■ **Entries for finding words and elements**
----------------

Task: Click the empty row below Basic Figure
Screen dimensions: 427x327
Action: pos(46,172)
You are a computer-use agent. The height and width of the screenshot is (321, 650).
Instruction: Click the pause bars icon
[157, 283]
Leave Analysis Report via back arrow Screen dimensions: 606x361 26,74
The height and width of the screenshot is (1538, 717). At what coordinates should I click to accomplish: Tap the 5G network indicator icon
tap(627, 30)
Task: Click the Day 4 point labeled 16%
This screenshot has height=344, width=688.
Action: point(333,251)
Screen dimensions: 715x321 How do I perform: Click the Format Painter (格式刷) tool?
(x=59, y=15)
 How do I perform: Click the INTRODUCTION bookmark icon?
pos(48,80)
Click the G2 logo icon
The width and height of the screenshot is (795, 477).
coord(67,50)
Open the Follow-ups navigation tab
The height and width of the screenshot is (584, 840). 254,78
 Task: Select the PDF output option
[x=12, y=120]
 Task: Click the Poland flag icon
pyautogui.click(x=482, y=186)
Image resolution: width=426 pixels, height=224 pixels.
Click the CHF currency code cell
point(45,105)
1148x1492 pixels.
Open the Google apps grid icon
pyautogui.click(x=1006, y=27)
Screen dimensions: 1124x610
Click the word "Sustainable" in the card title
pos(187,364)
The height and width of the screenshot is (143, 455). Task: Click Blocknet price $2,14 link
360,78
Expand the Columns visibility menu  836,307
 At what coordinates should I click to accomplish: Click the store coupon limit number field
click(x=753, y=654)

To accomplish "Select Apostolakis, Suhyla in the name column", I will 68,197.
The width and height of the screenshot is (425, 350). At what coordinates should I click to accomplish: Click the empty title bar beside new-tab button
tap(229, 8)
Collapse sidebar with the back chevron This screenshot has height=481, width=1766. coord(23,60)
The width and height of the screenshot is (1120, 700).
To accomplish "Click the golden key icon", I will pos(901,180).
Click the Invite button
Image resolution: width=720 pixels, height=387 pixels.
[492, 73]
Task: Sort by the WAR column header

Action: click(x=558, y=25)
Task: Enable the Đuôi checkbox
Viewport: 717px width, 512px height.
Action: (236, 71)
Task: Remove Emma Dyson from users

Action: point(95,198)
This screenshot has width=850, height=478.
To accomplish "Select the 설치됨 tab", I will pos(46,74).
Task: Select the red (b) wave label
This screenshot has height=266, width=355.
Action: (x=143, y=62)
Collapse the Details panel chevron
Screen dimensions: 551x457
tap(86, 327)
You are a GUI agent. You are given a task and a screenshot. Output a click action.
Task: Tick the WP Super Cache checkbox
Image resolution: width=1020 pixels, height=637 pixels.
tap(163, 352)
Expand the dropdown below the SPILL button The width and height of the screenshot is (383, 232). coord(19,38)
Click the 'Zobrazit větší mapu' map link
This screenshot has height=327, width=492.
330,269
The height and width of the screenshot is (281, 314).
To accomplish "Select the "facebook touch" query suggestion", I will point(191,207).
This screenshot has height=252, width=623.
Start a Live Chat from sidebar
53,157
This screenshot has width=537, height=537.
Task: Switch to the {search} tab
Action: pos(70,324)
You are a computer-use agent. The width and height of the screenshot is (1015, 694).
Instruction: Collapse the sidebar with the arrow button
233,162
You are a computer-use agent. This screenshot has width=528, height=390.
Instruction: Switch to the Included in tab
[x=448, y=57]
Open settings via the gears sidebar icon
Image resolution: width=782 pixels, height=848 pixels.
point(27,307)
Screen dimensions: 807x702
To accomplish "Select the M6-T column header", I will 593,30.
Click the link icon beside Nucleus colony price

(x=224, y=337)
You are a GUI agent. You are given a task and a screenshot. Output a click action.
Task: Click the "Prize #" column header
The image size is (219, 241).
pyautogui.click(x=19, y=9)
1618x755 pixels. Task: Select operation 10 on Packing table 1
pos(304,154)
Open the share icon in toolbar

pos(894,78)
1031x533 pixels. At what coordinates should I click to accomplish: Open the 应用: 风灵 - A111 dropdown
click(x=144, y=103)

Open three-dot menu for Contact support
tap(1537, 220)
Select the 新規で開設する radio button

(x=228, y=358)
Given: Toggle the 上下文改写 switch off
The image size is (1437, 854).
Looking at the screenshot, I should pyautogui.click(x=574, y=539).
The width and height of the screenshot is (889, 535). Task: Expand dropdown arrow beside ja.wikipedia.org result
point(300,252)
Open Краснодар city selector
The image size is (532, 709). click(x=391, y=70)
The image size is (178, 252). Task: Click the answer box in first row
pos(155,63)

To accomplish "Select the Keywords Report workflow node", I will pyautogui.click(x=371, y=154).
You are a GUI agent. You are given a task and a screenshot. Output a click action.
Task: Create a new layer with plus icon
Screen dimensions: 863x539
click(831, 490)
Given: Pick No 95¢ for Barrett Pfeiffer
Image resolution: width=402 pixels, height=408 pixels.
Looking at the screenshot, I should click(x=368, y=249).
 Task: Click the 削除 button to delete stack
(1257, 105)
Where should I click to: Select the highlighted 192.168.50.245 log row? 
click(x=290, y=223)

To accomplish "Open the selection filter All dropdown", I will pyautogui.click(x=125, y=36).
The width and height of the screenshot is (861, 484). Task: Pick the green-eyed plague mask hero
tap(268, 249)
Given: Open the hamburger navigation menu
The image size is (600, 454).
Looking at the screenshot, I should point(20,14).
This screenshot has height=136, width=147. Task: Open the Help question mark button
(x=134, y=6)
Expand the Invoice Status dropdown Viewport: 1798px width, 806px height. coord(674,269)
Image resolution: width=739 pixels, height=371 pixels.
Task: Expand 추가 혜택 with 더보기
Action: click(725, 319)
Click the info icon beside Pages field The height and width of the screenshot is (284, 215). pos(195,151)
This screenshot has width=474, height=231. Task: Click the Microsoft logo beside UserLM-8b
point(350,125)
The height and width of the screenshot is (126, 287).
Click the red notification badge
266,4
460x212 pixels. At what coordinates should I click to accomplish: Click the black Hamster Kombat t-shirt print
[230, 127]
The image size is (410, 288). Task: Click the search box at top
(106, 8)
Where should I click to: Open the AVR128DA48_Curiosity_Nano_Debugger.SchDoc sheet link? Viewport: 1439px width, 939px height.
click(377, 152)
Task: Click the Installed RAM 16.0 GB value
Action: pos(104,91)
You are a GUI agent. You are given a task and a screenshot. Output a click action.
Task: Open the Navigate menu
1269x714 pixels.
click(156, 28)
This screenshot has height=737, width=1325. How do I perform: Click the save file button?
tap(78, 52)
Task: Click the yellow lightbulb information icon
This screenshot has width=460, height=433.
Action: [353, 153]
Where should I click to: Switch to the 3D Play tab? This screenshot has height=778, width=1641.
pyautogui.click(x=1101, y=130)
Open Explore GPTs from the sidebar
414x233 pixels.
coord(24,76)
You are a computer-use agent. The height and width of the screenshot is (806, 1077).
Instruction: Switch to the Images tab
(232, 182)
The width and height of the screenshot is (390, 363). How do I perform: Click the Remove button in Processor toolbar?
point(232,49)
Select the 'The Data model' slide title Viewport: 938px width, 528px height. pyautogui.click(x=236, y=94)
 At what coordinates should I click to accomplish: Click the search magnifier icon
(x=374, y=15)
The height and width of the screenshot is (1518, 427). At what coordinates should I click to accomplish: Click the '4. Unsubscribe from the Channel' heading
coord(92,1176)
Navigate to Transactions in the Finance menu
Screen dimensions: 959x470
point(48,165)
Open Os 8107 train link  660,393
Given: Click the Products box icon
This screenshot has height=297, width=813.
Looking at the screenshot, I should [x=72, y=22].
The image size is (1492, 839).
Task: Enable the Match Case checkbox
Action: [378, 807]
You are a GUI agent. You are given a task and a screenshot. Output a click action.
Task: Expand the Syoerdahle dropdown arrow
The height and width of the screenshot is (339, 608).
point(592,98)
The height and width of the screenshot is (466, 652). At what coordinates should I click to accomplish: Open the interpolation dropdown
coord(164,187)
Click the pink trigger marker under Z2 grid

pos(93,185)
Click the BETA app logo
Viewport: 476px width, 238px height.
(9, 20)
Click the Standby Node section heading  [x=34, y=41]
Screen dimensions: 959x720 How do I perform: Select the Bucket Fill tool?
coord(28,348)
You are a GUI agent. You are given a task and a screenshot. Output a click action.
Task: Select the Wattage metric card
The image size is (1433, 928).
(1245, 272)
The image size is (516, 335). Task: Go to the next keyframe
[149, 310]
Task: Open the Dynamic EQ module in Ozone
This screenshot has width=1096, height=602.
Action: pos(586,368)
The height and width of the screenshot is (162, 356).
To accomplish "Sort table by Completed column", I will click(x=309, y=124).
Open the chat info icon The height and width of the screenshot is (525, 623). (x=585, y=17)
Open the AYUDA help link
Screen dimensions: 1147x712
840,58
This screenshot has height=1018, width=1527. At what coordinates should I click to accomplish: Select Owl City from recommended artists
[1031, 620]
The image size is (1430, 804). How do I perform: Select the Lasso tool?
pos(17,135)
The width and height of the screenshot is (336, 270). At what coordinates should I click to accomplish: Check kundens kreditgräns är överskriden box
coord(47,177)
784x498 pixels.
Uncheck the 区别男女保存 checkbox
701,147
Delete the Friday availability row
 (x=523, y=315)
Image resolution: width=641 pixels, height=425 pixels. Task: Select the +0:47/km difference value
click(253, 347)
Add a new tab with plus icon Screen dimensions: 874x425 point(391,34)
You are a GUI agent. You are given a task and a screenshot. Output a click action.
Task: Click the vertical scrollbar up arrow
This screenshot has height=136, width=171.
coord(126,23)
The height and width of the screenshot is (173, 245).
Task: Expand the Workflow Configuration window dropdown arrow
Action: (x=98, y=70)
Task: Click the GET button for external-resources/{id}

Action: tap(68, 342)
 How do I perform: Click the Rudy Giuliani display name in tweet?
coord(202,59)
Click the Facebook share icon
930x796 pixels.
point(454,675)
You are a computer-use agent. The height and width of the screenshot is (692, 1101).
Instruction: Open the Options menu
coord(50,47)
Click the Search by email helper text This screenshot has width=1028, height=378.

----------------

Please repeat, unchanged, every line from the one containing "Open Краснодар city selector" through the one containing "will pyautogui.click(x=125, y=36).", both included.

■ **REPLY TO THE EXERCISE**
Open Краснодар city selector
The image size is (532, 709). click(x=391, y=70)
The image size is (178, 252). Task: Click the answer box in first row
pos(155,63)

To accomplish "Select the Keywords Report workflow node", I will pyautogui.click(x=371, y=154).
You are a GUI agent. You are given a task and a screenshot. Output a click action.
Task: Create a new layer with plus icon
Screen dimensions: 863x539
click(831, 490)
Given: Pick No 95¢ for Barrett Pfeiffer
Image resolution: width=402 pixels, height=408 pixels.
Looking at the screenshot, I should click(x=368, y=249).
 Task: Click the 削除 button to delete stack
(1257, 105)
Where should I click to: Select the highlighted 192.168.50.245 log row? 
click(x=290, y=223)

To accomplish "Open the selection filter All dropdown", I will pyautogui.click(x=125, y=36).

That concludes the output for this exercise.